O’Brien Coin Guide: Mintages for British Gold Sovereigns


The British gold sovereign is one of the most ‘collected’ gold coins in Ireland today. We used it when we were part of the UK and it would seem that we are still hoarding them. Named after the English gold sovereign, previously last minted in 1604, the name was revived with the Great Re-coinage of King George III in 1816 … and minting began in 1817.

Sovereigns were produced in large quantities every year until World War I, when the UK came off the gold standard.
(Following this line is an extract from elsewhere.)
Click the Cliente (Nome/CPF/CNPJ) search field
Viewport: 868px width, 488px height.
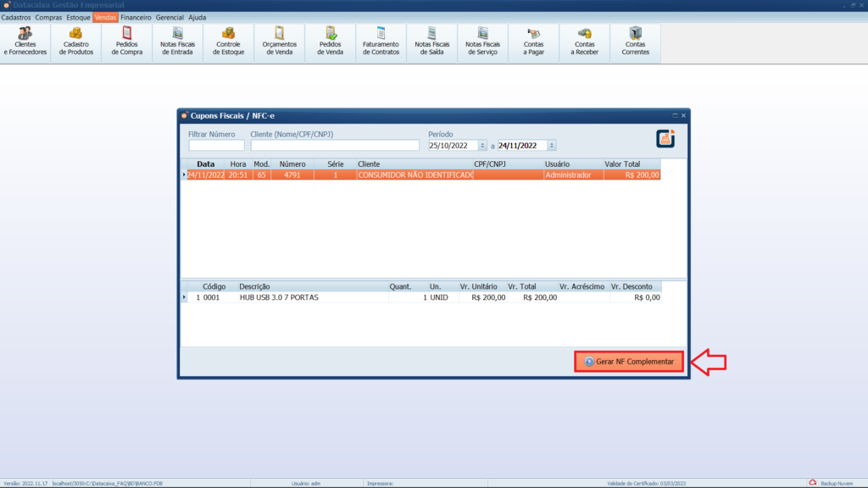(x=335, y=146)
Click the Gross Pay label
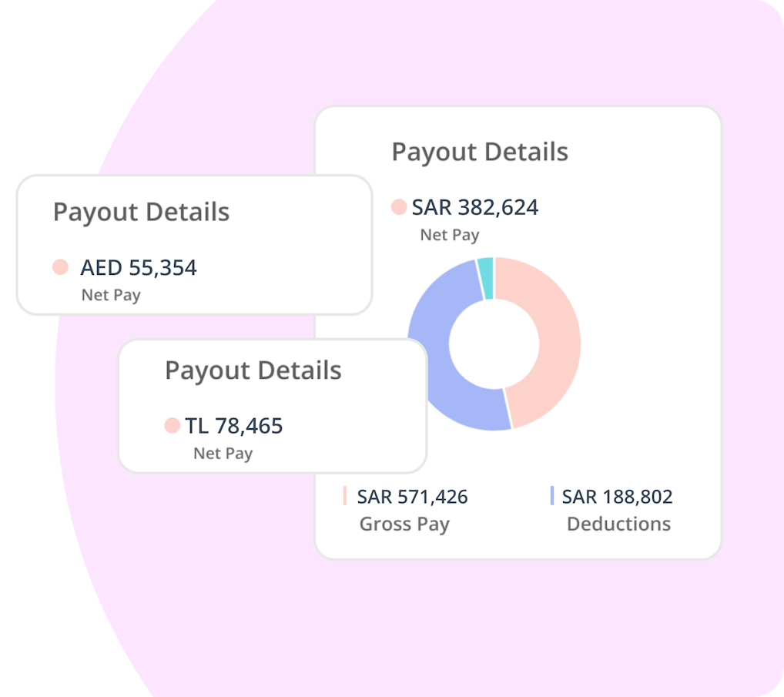 404,524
From then until 1932, sovereigns were produced only at branch mints at Melbourne, Sydney, Perth, Bombay, Ottawa, and Pretoria.
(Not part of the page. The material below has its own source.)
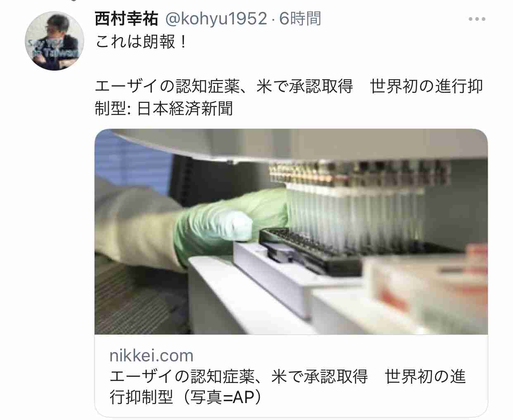Screen dimensions: 513x420
Task: Click the (写真=AP) text on the card
Action: tap(223, 397)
  • The exception to this was in 1925 when, some were produced in London, as part of Winston Churchill’s ill-fated attempt to return the UK to the gold standard.
  • The last regular issue was in 1932 at the Pretoria mint.
    • During the years 1949 to 1952 sovereigns dated 1925 were produced for the international bullion markets although these can be differentiated by a more pronounced rim.

Technical Specifications:

Sovereigns minted since 1817 have been produced according to the act of 1816 (56 George III chapter 68):

  • Weight: 7.988052 g (0.2817702 oz)
  • Thickness: 1.52 mm (0.060 in)
  • Diameter: 22.05 mm (0.868 in)
  • Fineness: 22 carat = 916⅔ / 1000 (± 2/1000)
  • Gold Content: 7.322381 g = 0.235420 (exactly: 1320/5607) troy ounces or 113.0016 grains

The Trial of the Pyx is the procedure in the United Kingdom for ensuring that newly minted coins conform to required standards. Trials have been held from the twelfth century to the present day, normally once per calendar year; the form of the ceremony has been essentially the same since 1282 AD.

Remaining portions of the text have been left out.